Orr versucht eine beispielhafte Auflistung von Filmemachern aus Hollwood, Europa und auch Asien, die maßgeblich von Hitchcock beeinflusst sind, und schon diese wohl noch sehr willkürliche, fast spontane Liste ist überwältigend. Einige bewundert er dafür („Chabrol, Rohmer, Resnais, Polanski, Lynch, and Weir“), andere eher nicht („Brian DePalma […] cannibalized Rear Window“).

Während die einen ihre eigene künstlerische Idee um Hitchcock ergänzten, würden die anderen ganz auf die Idee verzichten und sie durch Hitchcock ersetzen. Daneben sind nicht nur Hitchcocks Motive (Geheimnis, Erinnerung, Spannung, Ambivalenz, Terror) Bestandteil seiner Filme, die man wohl kopieren kann, sondern auch die filmischen Qualitäten, darunter ein Respekt vor Wort und Bild, der sich nicht kopieren lässt.

Das Zitat:

Through his work so much of the entire life of Western cinema has been nurtured and dispersed. So much shock, so much suspense, so much montage, so much mystery, so much watching, so much doubling, so much disaster, so much redemption: it all goes back to him. Or rather, because it all precedes him, it all goes through him.

Von besonderem Interesse (I) ist vielleicht ein Gegenargument zu einer Behauptung im letzten Theorie tl;dr. Darin besprachen wir einen Text von Walter Murch, der überlegte, welcher Filmemacher wohl zu gern auf die Last der Kooperation verzichtet hätte um allein seine Vision des Filmes umzusetzen. Murch kommt auf Hitchcock, John Orr sagt aber:

In America Hitchcock found such lasting and creative collaborators in art director Robert Boyle, music composer Bernard Herrmann, costume designer Edith Head, cinematographer Robert Burks, and editor George Tomasini. All were treated as creative colleagues and as instruments of his cinematic design, all as invaluable specialists bringing texture and detail to his vision.
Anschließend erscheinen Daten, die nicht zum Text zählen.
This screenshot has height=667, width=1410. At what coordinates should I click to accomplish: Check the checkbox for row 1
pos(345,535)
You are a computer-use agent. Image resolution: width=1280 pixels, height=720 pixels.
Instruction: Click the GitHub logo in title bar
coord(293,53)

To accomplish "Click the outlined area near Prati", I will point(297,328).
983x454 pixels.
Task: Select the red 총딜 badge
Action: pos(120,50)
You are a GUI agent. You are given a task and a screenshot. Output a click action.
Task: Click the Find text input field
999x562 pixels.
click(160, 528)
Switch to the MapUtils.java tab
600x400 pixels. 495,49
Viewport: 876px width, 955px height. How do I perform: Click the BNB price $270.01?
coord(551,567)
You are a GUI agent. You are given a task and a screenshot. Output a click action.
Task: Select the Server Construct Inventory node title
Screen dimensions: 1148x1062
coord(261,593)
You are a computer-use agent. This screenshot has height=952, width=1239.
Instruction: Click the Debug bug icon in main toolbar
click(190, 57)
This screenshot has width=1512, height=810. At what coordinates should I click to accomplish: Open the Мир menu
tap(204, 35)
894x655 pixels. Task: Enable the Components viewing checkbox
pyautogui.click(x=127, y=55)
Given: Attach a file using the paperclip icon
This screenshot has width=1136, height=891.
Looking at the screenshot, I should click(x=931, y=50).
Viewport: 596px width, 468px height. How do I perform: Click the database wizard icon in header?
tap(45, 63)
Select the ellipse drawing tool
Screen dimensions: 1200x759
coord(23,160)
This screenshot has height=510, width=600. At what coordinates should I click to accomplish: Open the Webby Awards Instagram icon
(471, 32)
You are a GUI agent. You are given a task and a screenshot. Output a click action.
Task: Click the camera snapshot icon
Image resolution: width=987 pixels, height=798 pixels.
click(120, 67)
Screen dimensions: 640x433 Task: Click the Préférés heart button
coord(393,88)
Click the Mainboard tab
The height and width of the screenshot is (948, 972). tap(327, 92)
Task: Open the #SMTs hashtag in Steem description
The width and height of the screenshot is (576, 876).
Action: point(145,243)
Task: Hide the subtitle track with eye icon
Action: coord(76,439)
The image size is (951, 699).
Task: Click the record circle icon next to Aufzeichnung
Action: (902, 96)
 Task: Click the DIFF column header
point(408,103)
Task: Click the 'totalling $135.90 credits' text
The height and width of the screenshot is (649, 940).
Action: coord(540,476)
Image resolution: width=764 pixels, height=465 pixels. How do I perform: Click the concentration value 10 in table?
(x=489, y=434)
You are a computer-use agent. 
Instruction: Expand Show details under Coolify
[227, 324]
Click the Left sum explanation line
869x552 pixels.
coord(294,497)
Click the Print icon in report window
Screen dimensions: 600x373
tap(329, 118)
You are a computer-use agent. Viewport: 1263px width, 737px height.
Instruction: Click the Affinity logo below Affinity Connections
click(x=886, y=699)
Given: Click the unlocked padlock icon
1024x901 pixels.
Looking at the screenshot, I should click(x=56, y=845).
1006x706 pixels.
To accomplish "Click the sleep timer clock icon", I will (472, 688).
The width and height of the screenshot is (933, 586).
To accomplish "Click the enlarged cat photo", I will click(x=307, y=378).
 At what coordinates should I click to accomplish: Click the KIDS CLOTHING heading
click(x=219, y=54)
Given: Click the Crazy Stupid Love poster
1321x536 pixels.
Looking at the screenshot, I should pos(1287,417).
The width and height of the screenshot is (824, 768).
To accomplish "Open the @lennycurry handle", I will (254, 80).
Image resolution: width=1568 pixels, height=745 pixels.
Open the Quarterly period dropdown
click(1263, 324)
Von besonderem Interesse (II) ist vielleicht, wer denn nun in meiner Sternmetapher in Hitchcock hinein ging, wer ihn beeinflusste. Das führt uns auch zurück zu unserem Theorie tl;dr mit Sergej Eisenstein, der uns über die Montage zu Walter Murch führte, womit sich für uns ein kleiner Kreis schließt.

It was indeed varied: the surrealist impulse of Luis Buñuel and Salvador Dali countered by the montage aesthetics of Les Kuleshov and Sergei Eisenstein, and then the key inheritance of Weimar cinema, especially the work of Friedrich Wilhelm Murnau and Fritz Lang, that lasted throughout his professional life.

Von besonderem Interesse (III) ist vielleicht ein Konzept Hitchcocks für einen seiner letzten Filme, der bei seinen Produzenten aber auf Widerstand stieß: Kaleidoscope.

Hitchcock did want to update his filmic style, late in life, to absorb the European modernisms of the 1960s. […] A serial-killer story like the later Frenzy (and inspired by the life of British murderer Neville Heath), this was to be a location shoot with sequences featuring male and female nudity, natural light, experimental color, and handheld camera.

Gutes Schlusswort:

What shows through instead with this contagion of imitation is a time illusion of “progressive cinema,” of moving things one stage on for a new age and a new generation, an illusion of progress that masks a compulsion to repeat, a compulsion indeed that is often threadbare, an easy addiction in which “inspiration” is too easily an excuse for lacking vision.

John Orr: Hitch as Matrix-Figure: Hitchcock and Twentieth-Century Cinema. Im Hitchcock-Reader von Marshall Deutelbaum und Leland Peague (bei Google Books).